There had been a problem with multi-byte characters in RedCloth when it was compiled for JRuby, but someone contributed a fix (switching out bytelists for character arrays), which I pulled into a branch called jruby-mbc.
The problem now is extra whitespace. I want to get it fixed so I can release it!
It seems to be mostly when there's HTML in the input. When it's a standalone HTML tag (just a block tag on a line), it puts two BRs after. When it's an HTML block (start tag, contents, end tag), it puts the BR inside the beginning of the next block. When just one newline ends the document, it puts a BR inside the end of the last block; two newlines before EOF behave fine though.
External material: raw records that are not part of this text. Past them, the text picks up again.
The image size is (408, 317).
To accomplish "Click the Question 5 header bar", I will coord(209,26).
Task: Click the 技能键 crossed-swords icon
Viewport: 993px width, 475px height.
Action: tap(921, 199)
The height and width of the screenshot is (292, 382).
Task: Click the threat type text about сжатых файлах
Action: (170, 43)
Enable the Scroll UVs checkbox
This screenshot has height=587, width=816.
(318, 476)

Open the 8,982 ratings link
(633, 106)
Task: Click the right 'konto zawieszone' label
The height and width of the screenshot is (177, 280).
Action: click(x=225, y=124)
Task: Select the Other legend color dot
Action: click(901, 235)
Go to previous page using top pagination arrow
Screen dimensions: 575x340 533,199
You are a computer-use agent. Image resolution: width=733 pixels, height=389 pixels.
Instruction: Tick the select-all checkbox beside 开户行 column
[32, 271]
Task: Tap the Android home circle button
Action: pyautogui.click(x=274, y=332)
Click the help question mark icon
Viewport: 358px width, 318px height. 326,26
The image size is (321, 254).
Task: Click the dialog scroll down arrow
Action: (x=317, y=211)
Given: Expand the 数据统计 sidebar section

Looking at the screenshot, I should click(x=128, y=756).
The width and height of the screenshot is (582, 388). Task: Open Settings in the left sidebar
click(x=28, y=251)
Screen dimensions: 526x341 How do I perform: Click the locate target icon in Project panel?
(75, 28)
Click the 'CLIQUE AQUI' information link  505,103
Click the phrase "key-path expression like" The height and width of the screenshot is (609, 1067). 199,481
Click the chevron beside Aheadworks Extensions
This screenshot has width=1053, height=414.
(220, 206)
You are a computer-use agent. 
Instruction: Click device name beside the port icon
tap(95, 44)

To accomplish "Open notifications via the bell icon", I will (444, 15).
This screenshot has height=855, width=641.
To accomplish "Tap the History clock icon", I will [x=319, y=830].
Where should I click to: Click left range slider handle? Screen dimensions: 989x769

I'd greatly appreciate anyone who can help this Java dunce (me). Here's the fast way to get it checked out and set up:
git clone email@example.com:jgarber/redcloth.git
git checkout jruby-mbc
rvm install jruby
rvm use jruby-1.5.3@redcloth --create
gem install bundler
Hopefully you can get it figured out quickly and make some fast cash. Marek told me he thought the html_esc function needed to be rewritten for multi-byte characters, but that's just a guess. The deliverable required to be paid is a patch that makes all existing tests pass in JRuby (except "RedCloth should have EXTENSION_LANGUAGE")--and no brittle workarounds like stripping characters after the fact. The 33 failing tests are attached.
Skills: JRuby, Textile